[[ INFORMATION GIVEN, beginning ]]

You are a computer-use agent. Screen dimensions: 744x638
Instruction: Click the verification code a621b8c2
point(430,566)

[[ INFORMATION GIVEN, end ]]
[[ INFORMATION GIVEN, beginning ]]

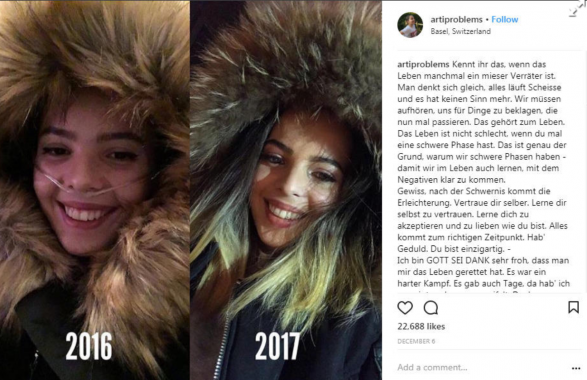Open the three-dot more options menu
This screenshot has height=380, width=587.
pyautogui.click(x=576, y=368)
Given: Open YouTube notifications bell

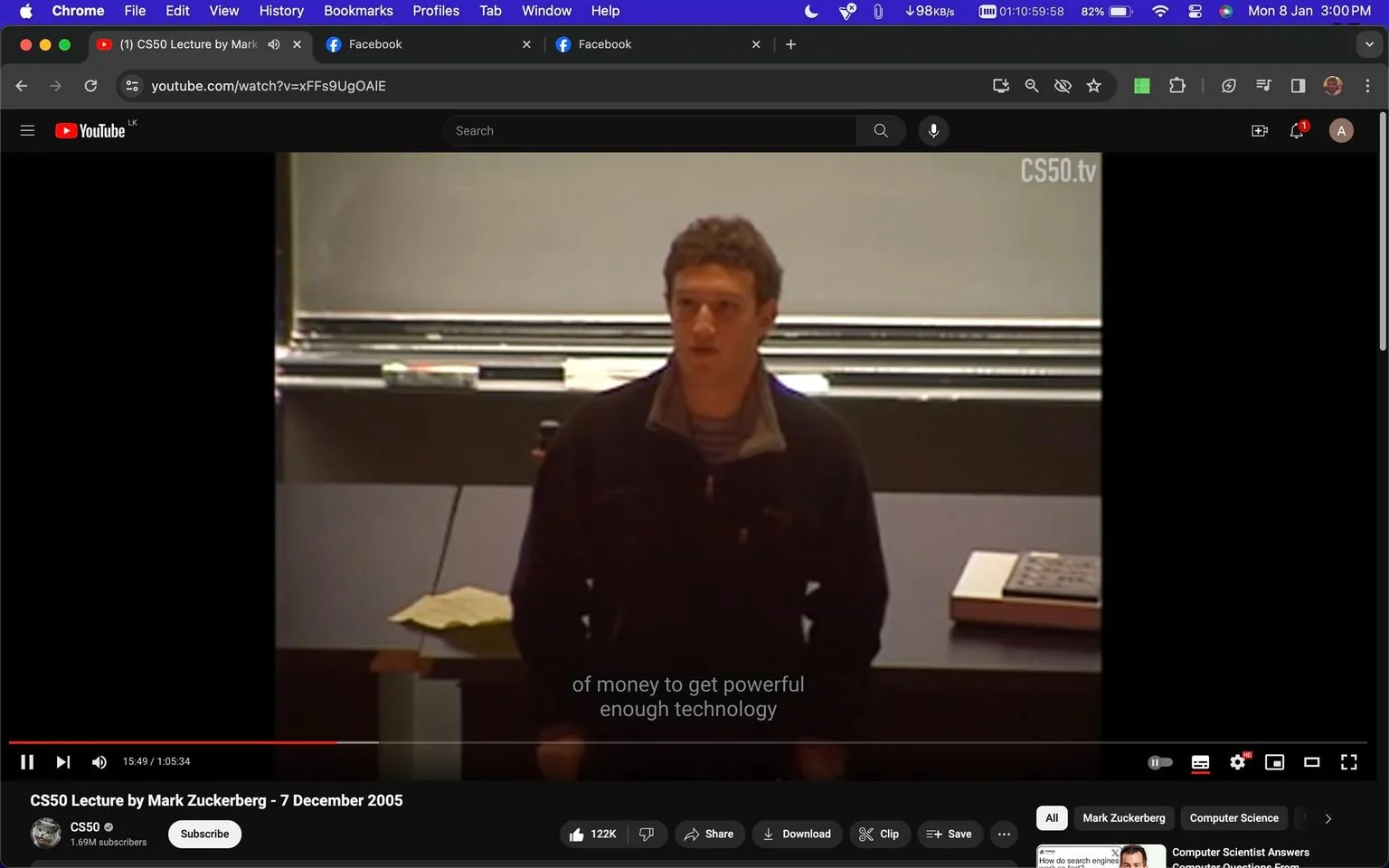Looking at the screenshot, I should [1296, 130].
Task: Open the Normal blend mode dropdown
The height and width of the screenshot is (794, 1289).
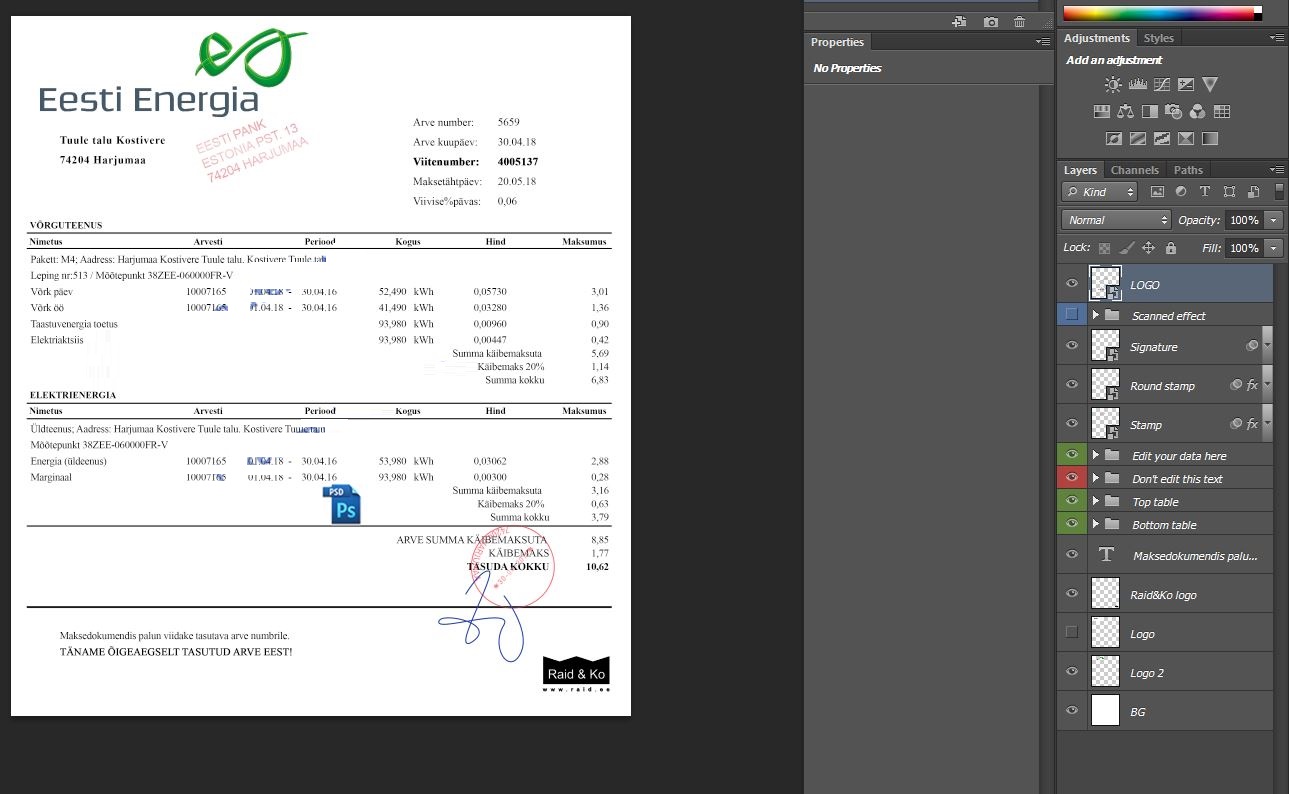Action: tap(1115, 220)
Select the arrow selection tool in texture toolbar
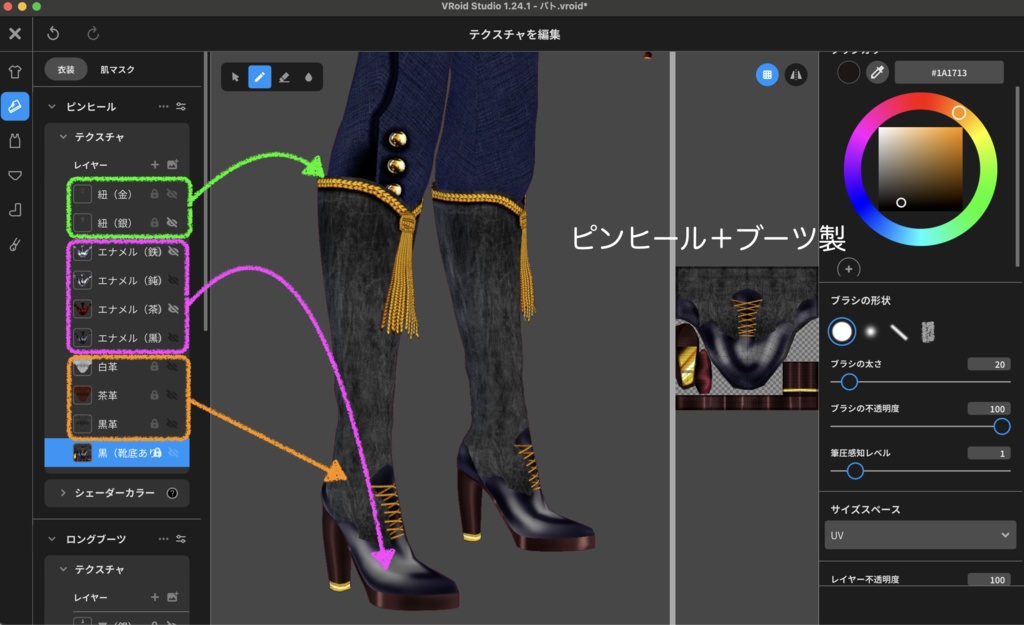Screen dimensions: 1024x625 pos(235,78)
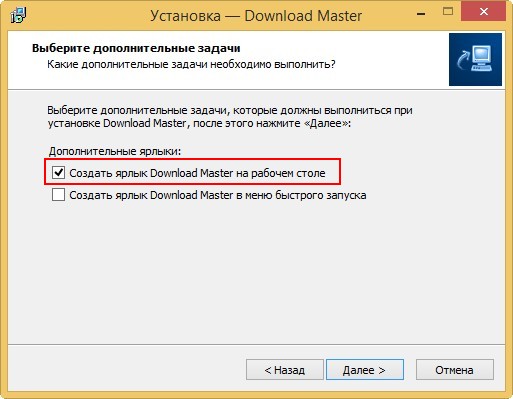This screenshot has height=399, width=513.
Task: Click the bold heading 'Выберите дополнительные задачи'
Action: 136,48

[[ INFORMATION GIVEN, end ]]
[[ INFORMATION GIVEN, beginning ]]

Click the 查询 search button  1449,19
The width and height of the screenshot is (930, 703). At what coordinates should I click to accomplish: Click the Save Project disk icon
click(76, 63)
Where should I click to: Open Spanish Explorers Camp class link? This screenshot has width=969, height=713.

[[ INFORMATION GIVEN, end ]]

**EXERCISE:** In the listing above, find the line with "Click the 查询" and the line with "Where should I", then print exactly those two lines and every line between them, and nothing more.

**ANSWER SPACE:**
Click the 查询 search button  1449,19
The width and height of the screenshot is (930, 703). At what coordinates should I click to accomplish: Click the Save Project disk icon
click(76, 63)
Where should I click to: Open Spanish Explorers Camp class link? This screenshot has width=969, height=713.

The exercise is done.